Seslenmek, çağırmak istemek, yardım talep etmek" anlamlarına gelen dua, Kuran'a göre "kulun bütün benliğiyle Allah'a yönelmesi ve acizliğini kabul ederek yardım dilemesi" şeklinde tanımlanmaktadır. 



İnsana şah damarından daha yakın olan (Kaf Suresi, 16), her şeyi bilen ve işiten Yüce Allah'a ulaşabilmek için güzel bir vesile olan dua, müminlerin her ortam ve şartta yerine getirdikleri sürekli bir ibadettir.
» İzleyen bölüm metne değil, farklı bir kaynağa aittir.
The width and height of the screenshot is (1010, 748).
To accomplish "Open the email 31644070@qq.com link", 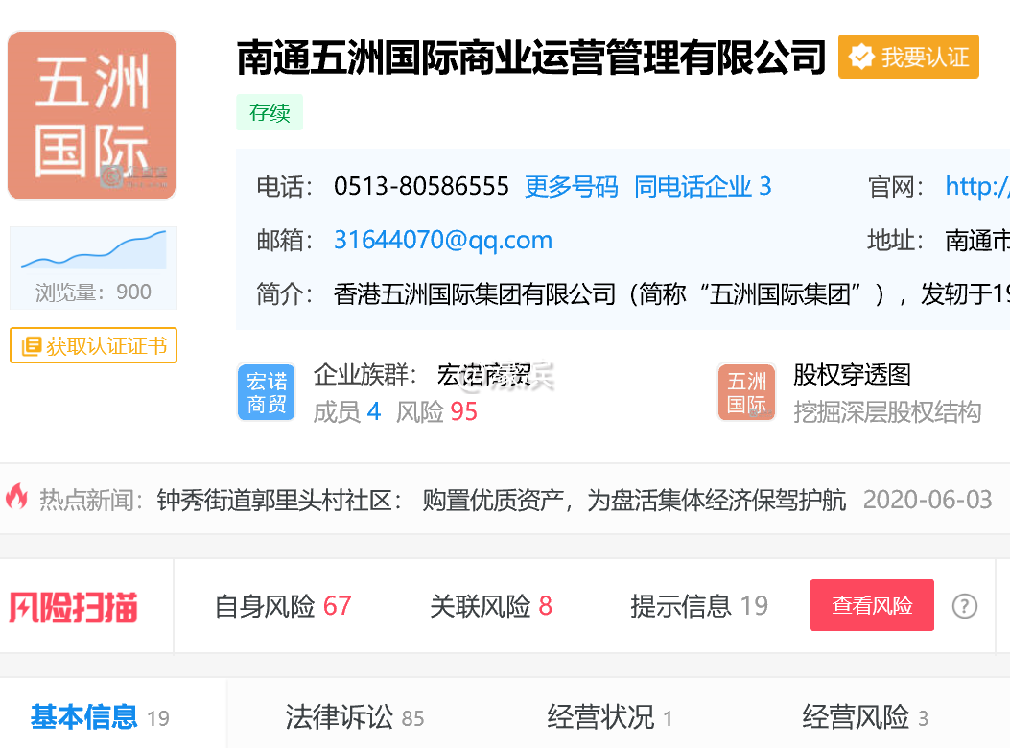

Ancak bunu yaparken Yüce Allah’ın “Allah dilemedikçe siz dileyemezsiniz.…” (İnsan Suresi, 30) ayeti gereği, herşeyin Rabbimiz’in kontrolünde olduğunun ve O’nun dilemesiyle gerçekleşeceğinin bilincinde hareket ederler. Yaptıkları fiilerin de duaları olduğunu bilen müminler yalnızca zorluk anlarında değil, her an Allah’ın varlığını ve gücünün büyüklüğünü hissederek dua ederler. Yüce Rabimiz’le olan bu yakın bağlarını ise yaşamlarının her anında korurlar. 
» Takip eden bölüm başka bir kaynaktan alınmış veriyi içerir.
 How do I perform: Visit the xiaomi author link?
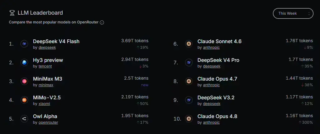44,104
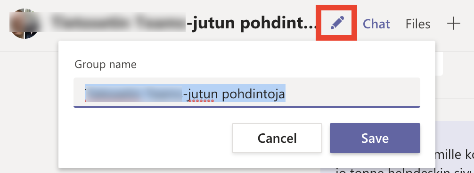
Task: Cancel the group name edit
Action: pyautogui.click(x=277, y=138)
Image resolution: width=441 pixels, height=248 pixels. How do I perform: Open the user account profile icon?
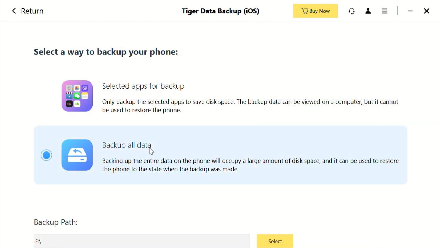pos(368,11)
Hiç kuşkusuz dua konusunda en samimi örnekleri peygamberlerin yaşamlarında görmek mümkündür. Rabbimiz’in tüm kutlu elçileri, her şeyin üzerinde hakim olanın yalnızca Allah’ın gücü olduğunu ve kavimlerini Hak yola çağırırken karşılaşabilecekleri zorlukları bilerek hareket etmişler; tebliğ sorumluluğunu tüm zorluklara ve baskılara rağmen eksiksizce yerine getirmişlerdir. Tüm yaşamları boyunca da Allah’a olan tevekkülleri ile içli, katıksız, yakın ve samimi dualar ederek müminler için duanın en hikmetli örneklerini sergilemişlerdir. Kuran’da peygamberlerin her şartta Allah’a karşı korudukları içli yakınlıklarının müminlere örnek olduğu şöyle bildirilmiştir: 

Andolsun sizin için, Allah’ı ve ahiret gününü umanlar ve Allah’ı çokça zikredenler için Allah’ın Resulünde güzel bir örnek vardır. (Ahzab Suresi, 21) 
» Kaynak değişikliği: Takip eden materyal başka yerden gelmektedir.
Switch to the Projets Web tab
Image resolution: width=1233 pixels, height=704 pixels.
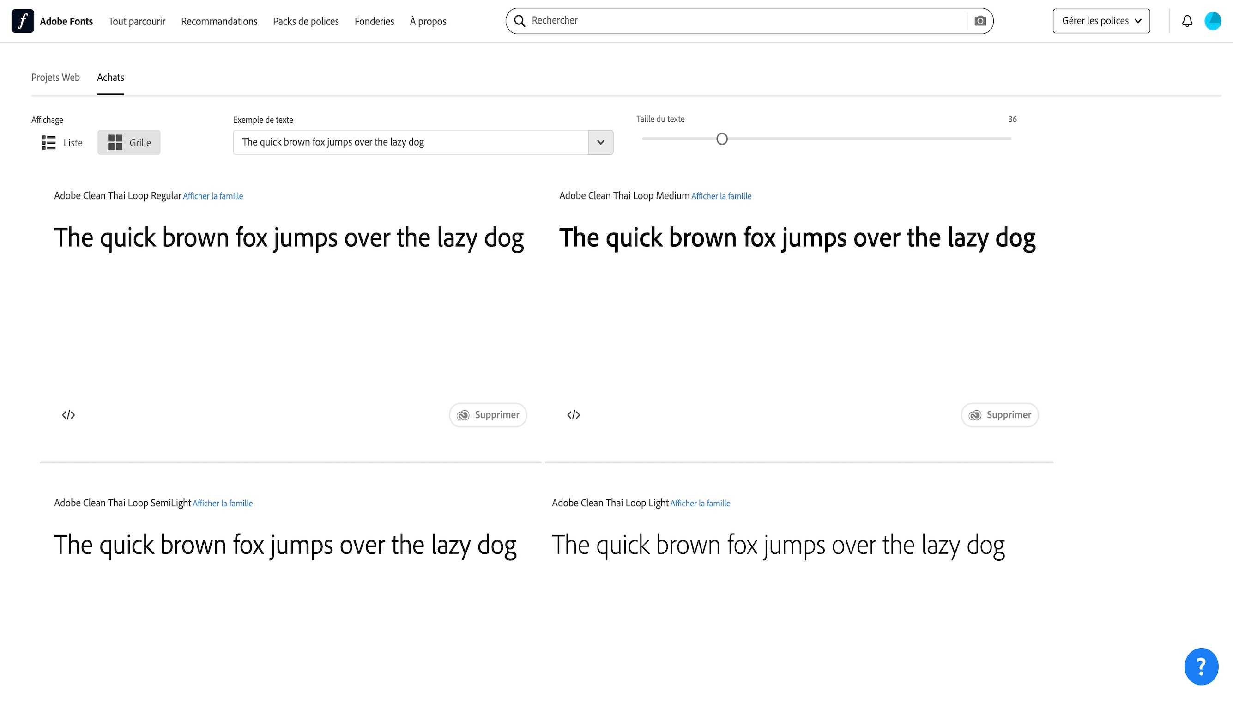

Hz. Muhammed (sav)’in Duaları

Kuran’da “Şüphesiz sen, pek büyük bir ahlak üzerindesin” (Kalem Suresi, 4) ayetiyle tanıtılan Hz. Muhammed (sav), gecenin bir bölümünü dua, zikir ve ibadetle geçirerek tüm Müslümanlara hikmetli bir örnek teşkil etmiştir. Bir ayette Peygamber Efendimiz (sav)’in bu üstün ahlakı şöyle bildirilmiştir:

Gerçekten Rabbin, senin gecenin üçte ikisinden biraz eksiğinde, yarısında ve üçte birinde kalktığını bilir; seninle birlikte olanlardan bir topluluğun da. Geceyi ve gündüzü Allah takdir eder. Sizin bunu sayamayacağınızı bildi, böylece tevbenizi kabul etti... (Müzemmil Suresi, 20) 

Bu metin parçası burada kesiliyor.